A function that is used to return the value of the property. If this is not specified, the internal property value is returned.

customElements.define('my-component', class extends skate.Component {
  static get props () {
    return {
      myProp: {
        get (elem, data) {
          return `prefix_${data.internalValue}`;
        }
      }
    };
  }
});

The parameters passed to the function are:

  • elem - the component element
  • data - an object containing information about the property
    • name - the property name
    • internalValue - the current internal value of the property

initial

The initial value the property should have. This is different from default in the sense that it is only ever invoked once to set the initial value. If this is not specified, then default is used in its place.

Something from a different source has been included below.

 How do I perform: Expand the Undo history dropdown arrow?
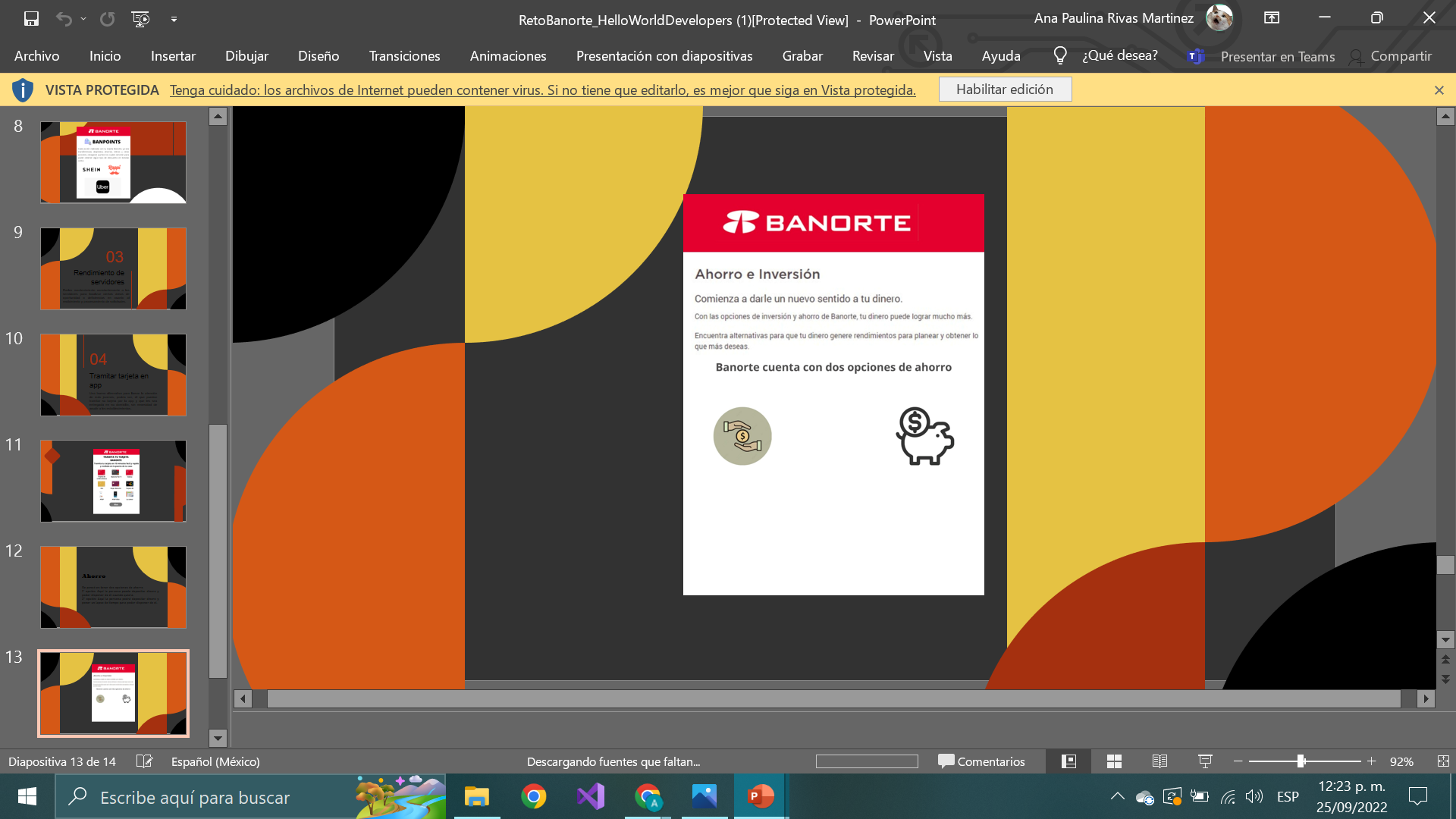coord(83,19)
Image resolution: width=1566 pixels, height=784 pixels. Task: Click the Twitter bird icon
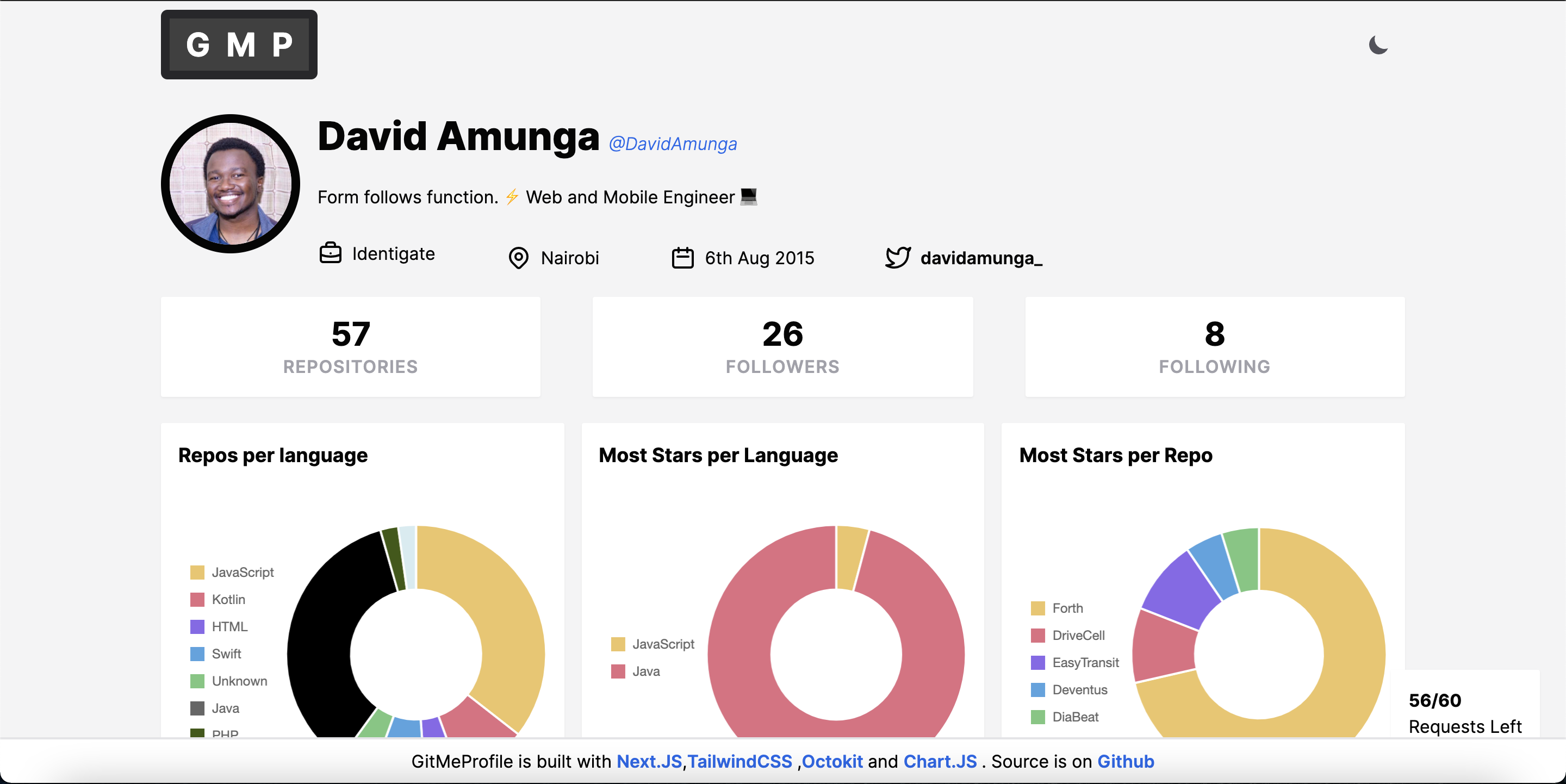[897, 258]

customElements.define('my-component', class extends skate.Component {
  static get props () {
    return {
      myProp: {
        initial: 'initial value'
      }
    };
  }
});

It can also be a function that returns the initial value:

customElements.define('my-component', class extends skate.Component {
  static get props () {
    return {
      myProp: {
        initial (elem, data) {
          return 'initial value';
        }
      }
    };
  }
});

The parameters passed to the function are:

  • elem - the component element
  • data - an object containing information about the property
    • name - the property name

Unlike default, initial will be refleted back to the attribute if linked.

serialize

A function that converts the linked property value to the linked attribute value.

customElements.define('my-component', class extends skate.Component {
  static get props () {
    return {
      myProp: {
        serialize (value) {
          return value.join(',');
        }
      }
    };
  }
});

The parameters passed to the function are:

  • value - the attribute value that needs to be coerced to the property value.

set

A function that is called whenever the property is set. This is also called when the property is first initialised.

customElements.define('my-component', class extends skate.Component {
  static get props () {
    return {
      myProp: {
        set (elem, data) {
          // do something
        }
      }
    };
  }
});

The parameters passed to the function are:

  • elem - the component element
  • data - an object containing information about the property
    • name - the property name
    • newValue - the new property value
    • oldValue - the old property value.

When the property is initialised, oldValue will always be null and newValue will correspond to the initial value. If the property is set to null or undefined, the oldValue is again normalised to be null for consistency.

An important thing to note is that native property setters are not invoked if you use the delete keyword. For that reason, Skate property setters are also not able to be invoked, so keep this in mind when using your components.